#### [WHAT TO PRODUCE]
The data below holds a line containing "Instruction: Select the Paper_reading folder" and a line containing "Given: Click the Campaign Engagements card"; please quote exactly those two lines and every line between them, and nothing else.

#### [LISTED RECORDS]
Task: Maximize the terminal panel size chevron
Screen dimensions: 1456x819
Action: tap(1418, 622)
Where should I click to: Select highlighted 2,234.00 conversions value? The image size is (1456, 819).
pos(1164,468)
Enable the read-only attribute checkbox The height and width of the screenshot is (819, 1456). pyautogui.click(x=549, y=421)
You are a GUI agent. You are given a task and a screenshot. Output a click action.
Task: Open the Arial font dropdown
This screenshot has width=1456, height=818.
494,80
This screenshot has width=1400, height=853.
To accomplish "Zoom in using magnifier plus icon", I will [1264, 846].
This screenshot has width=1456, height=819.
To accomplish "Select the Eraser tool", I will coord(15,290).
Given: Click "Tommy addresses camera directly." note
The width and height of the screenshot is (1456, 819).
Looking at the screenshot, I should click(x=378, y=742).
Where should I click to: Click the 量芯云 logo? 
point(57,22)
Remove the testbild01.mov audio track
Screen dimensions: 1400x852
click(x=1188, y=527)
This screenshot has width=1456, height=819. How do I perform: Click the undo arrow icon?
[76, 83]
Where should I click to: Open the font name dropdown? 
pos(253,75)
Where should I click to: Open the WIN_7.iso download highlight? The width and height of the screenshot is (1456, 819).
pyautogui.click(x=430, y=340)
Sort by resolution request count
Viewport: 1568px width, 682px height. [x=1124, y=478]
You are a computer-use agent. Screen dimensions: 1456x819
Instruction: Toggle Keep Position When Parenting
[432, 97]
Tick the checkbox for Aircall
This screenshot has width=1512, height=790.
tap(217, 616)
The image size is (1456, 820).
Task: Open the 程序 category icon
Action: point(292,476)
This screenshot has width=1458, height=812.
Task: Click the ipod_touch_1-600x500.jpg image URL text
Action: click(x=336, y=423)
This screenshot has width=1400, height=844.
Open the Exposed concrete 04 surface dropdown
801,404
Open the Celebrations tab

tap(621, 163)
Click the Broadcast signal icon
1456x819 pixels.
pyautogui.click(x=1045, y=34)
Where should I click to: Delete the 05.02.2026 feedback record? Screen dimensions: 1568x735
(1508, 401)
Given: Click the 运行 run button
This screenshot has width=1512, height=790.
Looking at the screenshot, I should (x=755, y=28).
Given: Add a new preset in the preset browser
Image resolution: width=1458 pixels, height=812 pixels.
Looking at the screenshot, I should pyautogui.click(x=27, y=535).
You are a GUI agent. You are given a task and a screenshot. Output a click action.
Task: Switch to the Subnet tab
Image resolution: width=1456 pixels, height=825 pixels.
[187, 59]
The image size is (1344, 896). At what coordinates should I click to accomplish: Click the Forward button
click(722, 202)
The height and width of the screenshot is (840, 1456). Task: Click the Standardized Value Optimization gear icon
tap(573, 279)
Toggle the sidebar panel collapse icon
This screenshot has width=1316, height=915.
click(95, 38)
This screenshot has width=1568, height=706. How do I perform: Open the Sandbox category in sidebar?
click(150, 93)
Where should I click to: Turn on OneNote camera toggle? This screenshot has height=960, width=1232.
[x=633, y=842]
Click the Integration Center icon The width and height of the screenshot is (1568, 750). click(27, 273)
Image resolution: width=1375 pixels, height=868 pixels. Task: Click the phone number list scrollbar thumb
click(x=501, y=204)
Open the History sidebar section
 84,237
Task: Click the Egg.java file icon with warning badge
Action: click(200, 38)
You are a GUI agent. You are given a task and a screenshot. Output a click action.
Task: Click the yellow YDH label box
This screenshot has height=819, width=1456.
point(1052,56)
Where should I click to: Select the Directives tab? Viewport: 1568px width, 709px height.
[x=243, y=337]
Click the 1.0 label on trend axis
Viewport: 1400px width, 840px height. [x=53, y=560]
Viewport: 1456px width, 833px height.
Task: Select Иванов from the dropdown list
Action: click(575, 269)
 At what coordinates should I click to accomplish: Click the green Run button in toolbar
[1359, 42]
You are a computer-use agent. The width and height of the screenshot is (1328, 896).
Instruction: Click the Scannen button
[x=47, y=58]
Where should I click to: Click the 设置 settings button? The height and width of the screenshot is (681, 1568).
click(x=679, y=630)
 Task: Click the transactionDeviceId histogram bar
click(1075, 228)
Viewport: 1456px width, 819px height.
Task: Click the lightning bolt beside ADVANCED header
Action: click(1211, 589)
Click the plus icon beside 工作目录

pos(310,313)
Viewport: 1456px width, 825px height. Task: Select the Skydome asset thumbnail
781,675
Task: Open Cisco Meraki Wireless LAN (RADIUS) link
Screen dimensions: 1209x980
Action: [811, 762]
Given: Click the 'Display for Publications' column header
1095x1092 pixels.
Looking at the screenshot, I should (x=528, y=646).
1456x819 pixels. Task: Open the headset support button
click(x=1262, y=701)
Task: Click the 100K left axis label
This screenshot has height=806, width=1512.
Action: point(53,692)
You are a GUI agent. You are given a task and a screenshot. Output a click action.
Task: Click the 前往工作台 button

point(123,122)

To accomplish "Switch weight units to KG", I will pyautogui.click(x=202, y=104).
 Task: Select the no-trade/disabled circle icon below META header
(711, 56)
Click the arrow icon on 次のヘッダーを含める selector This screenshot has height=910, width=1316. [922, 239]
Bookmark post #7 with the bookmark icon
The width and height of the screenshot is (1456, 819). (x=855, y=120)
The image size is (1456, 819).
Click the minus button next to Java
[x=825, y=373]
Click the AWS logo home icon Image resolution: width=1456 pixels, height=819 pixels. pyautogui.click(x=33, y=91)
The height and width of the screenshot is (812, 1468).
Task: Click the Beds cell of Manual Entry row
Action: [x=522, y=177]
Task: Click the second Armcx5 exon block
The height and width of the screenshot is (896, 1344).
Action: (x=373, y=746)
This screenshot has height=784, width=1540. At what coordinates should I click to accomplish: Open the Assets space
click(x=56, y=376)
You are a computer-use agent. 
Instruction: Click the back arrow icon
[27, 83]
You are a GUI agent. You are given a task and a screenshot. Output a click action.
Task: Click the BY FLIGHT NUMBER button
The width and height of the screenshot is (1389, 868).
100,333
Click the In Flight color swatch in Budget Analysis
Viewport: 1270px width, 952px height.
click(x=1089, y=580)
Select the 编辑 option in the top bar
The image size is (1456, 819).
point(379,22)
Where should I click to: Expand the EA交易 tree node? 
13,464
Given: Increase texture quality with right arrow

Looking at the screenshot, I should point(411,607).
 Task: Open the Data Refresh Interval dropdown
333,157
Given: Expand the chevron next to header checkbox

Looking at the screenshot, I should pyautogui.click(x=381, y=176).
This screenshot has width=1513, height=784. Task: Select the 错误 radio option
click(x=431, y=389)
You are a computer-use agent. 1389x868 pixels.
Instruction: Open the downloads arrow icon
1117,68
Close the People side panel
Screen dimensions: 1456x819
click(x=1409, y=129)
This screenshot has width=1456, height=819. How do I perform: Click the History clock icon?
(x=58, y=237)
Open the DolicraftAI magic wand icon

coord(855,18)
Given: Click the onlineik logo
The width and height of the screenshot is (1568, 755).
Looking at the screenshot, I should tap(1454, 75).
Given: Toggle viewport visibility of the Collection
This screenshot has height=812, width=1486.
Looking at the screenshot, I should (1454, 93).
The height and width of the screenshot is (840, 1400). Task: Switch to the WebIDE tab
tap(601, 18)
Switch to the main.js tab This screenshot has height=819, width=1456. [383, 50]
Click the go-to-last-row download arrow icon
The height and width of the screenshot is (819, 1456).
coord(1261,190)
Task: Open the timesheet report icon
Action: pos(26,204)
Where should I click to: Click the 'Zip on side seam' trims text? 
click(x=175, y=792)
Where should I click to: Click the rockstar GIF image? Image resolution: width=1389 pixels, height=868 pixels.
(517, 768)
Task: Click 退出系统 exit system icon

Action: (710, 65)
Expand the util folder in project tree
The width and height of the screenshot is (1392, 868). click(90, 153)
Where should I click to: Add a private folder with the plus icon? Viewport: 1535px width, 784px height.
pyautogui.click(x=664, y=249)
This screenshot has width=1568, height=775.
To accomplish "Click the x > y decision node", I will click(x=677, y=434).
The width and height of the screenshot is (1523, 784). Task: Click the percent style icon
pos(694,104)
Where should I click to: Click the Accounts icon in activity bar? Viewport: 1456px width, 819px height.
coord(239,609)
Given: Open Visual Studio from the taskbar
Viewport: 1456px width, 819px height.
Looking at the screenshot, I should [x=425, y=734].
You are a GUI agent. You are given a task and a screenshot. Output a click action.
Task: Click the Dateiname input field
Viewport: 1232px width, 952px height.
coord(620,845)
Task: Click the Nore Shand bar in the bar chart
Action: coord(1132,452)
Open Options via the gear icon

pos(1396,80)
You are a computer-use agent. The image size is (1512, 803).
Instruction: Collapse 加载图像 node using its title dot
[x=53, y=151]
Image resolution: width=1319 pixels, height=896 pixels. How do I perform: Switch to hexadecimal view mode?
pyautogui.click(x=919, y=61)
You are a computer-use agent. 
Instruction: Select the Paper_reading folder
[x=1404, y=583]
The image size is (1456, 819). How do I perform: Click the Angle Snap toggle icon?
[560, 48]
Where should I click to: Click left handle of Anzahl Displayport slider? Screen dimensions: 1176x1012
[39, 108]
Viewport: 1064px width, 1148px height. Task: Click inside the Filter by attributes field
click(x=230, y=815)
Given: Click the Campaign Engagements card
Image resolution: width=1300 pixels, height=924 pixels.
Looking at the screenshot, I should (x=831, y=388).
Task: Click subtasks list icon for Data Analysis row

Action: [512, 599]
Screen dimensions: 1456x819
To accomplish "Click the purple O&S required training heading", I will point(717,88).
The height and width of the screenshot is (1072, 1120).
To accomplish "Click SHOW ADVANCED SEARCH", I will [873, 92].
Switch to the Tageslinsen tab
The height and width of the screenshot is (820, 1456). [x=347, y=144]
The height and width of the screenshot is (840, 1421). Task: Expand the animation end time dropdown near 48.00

#### [EXERCISE RESULT]
Instruction: Select the Paper_reading folder
[x=1404, y=583]
The image size is (1456, 819). How do I perform: Click the Angle Snap toggle icon?
[560, 48]
Where should I click to: Click left handle of Anzahl Displayport slider? Screen dimensions: 1176x1012
[39, 108]
Viewport: 1064px width, 1148px height. Task: Click inside the Filter by attributes field
click(x=230, y=815)
Given: Click the Campaign Engagements card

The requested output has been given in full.